Implementation:Datahub project Datahub SaveIntoDataSourceCommandVisitor

Knowledge Sources	Datahub_project_Datahub
Domains	Spark_Lineage, OpenLineage
Last Updated	2026-02-10 00:00 GMT

Overview

A Spark logical plan visitor that intercepts SaveIntoDataSourceCommand nodes to extract output dataset lineage information for a wide range of data sources including Delta Lake, JDBC, Kafka, Azure Kusto, and extension-provided connectors.

Description

SaveIntoDataSourceCommandVisitor extends AbstractQueryPlanDatasetBuilder and implements JobNameSuffixProvider to handle Spark write operations that go through the SaveIntoDataSourceCommand code path. This is one of the primary entry points for capturing output lineage in Spark, as many DataFrame write operations (e.g., df.write.format("delta").save(path)) are represented internally as SaveIntoDataSourceCommand nodes in the logical plan.

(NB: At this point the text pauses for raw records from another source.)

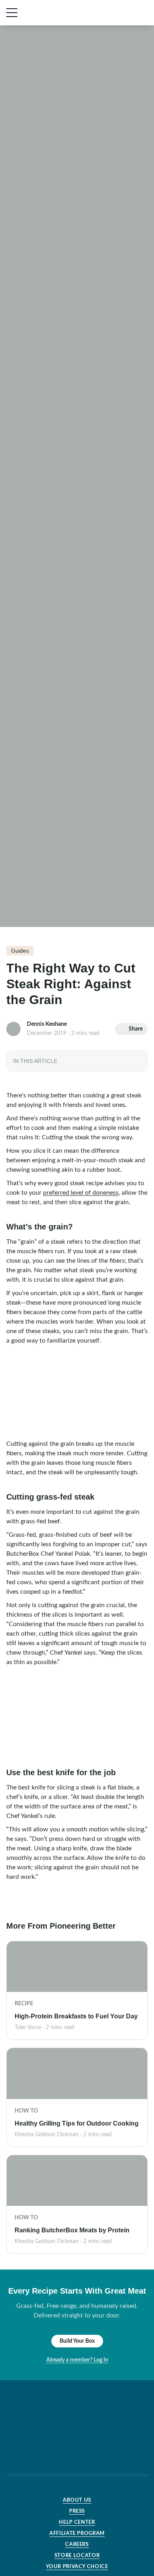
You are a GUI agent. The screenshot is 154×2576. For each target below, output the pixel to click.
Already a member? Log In (77, 2360)
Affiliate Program (77, 2533)
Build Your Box (77, 2341)
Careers (77, 2544)
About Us (77, 2500)
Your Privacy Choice (77, 2566)
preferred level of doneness (80, 1193)
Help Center (77, 2522)
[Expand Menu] (11, 12)
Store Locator (77, 2555)
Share (136, 1029)
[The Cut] (60, 12)
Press (77, 2511)
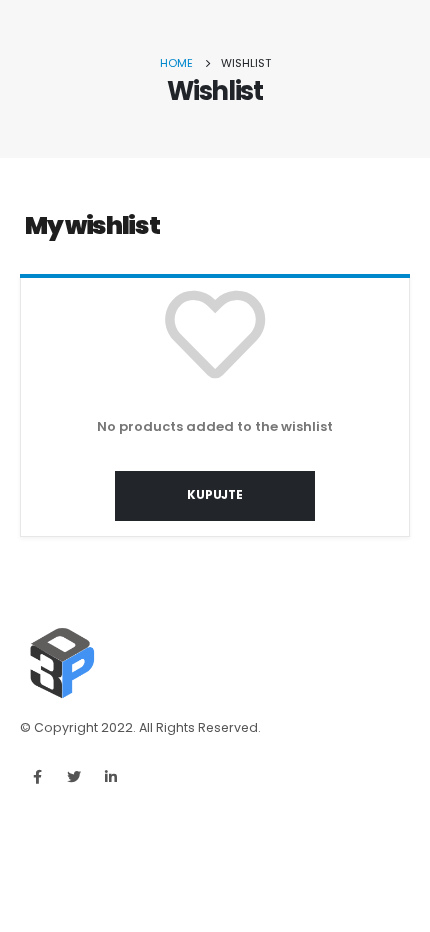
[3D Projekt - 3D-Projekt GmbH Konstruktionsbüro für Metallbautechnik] (60, 664)
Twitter (74, 777)
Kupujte (215, 495)
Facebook (37, 777)
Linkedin (111, 777)
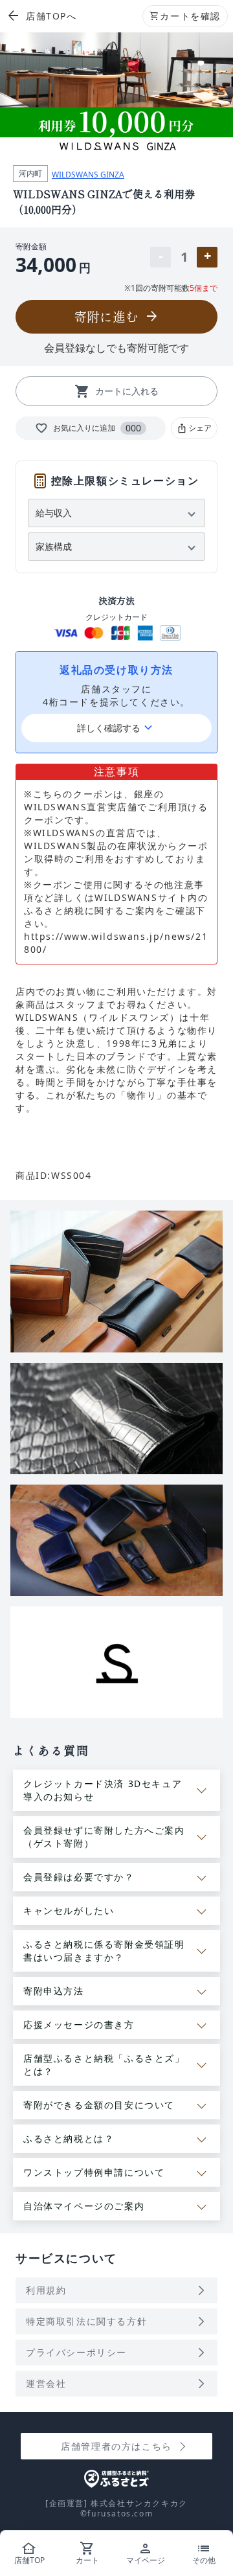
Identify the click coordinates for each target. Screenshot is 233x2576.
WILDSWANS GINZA (88, 174)
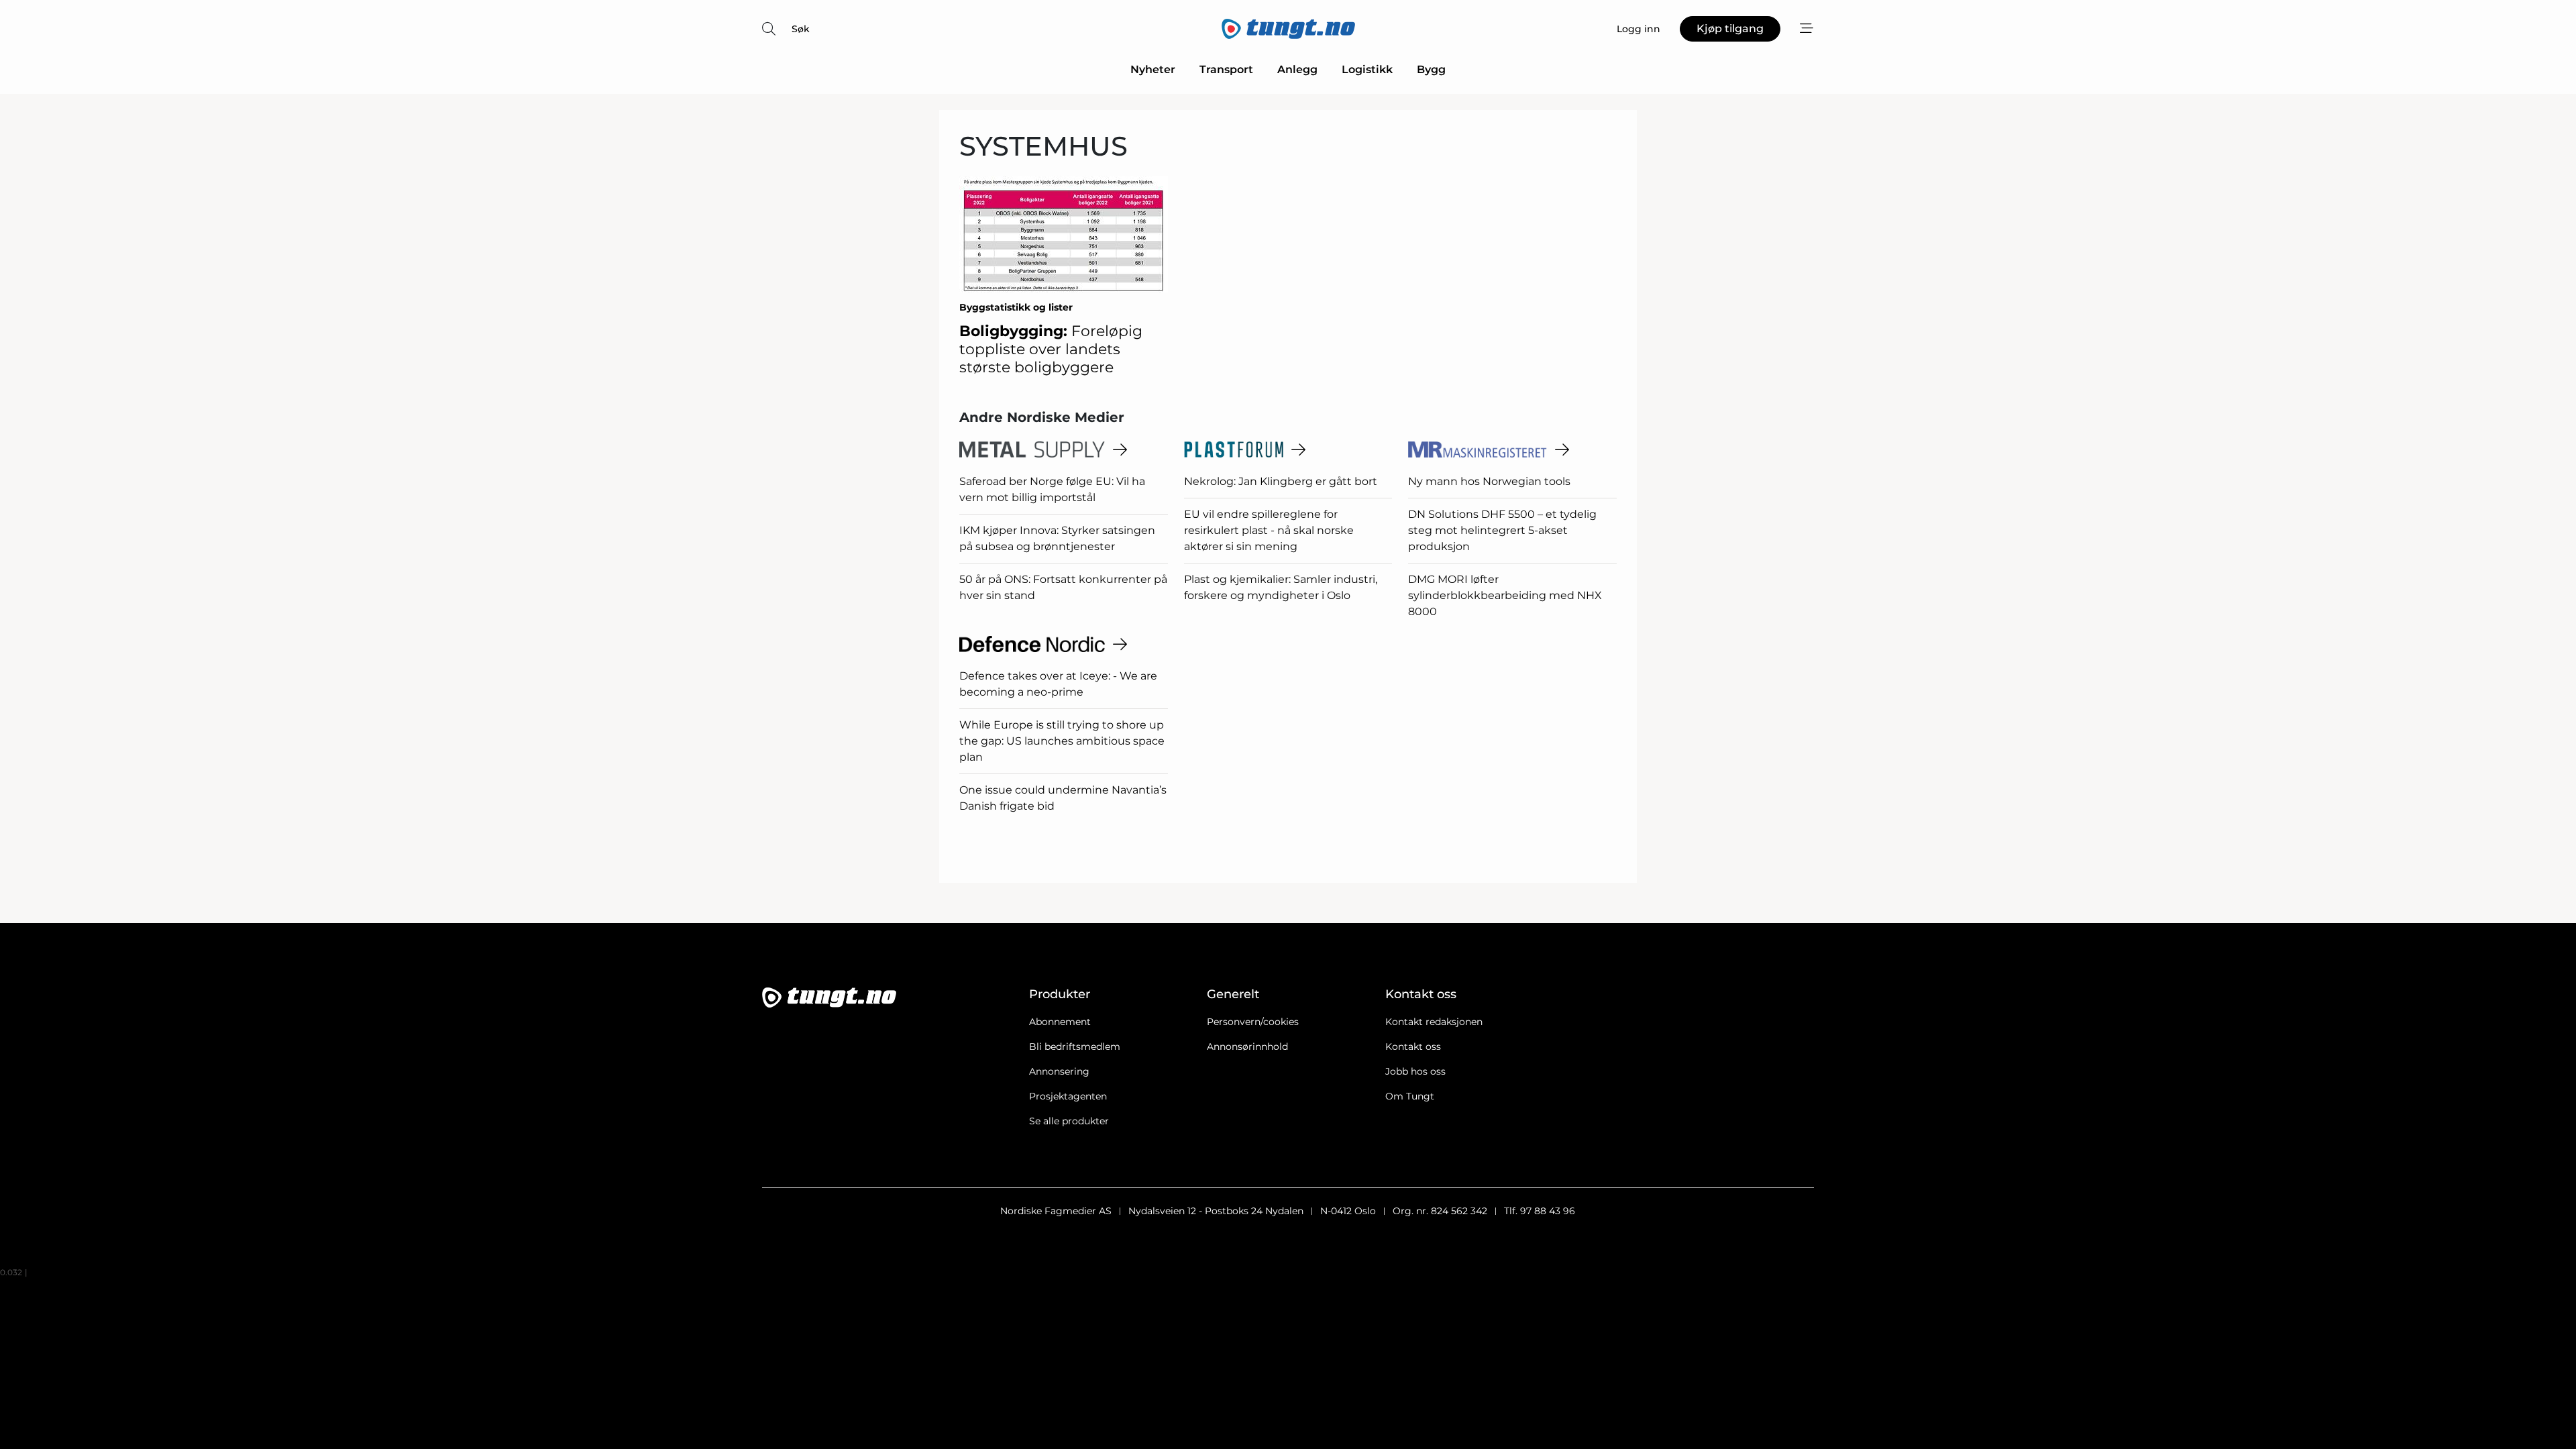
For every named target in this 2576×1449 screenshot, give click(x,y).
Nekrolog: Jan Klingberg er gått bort (1280, 481)
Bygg (1431, 69)
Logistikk (1367, 69)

The visitor implements a dispatch chain that handles different data source types in the following priority order:

OpenLineage extensions -- If the SparkOpenLineageExtensionVisitorWrapper recognizes the data source, it delegates lineage extraction to the extension, allowing third-party connectors to provide their own dataset identifiers.
Kafka -- Uses KafkaRelationVisitor for special handling of Kafka source/sink asymmetry (the "topic" vs "subscribe" option difference between reads and writes).
Azure Kusto -- Uses KustoRelationVisitor for Kusto-specific dataset extraction.
Delta Lake -- Handles path-based Delta tables (via the path option), catalog-based tables (via the table option), and saveAsTable scenarios by attempting to extract the table name from the QueryExecution SQL text.
JDBC -- Uses JdbcDatasetUtils to construct a dataset identifier from the JDBC URL and table name.
Generic RelationProvider / SchemaRelationProvider -- As a fallback, creates the relation using the data source's createRelation method, wraps it in a LogicalRelation, and delegates to other registered plan visitors.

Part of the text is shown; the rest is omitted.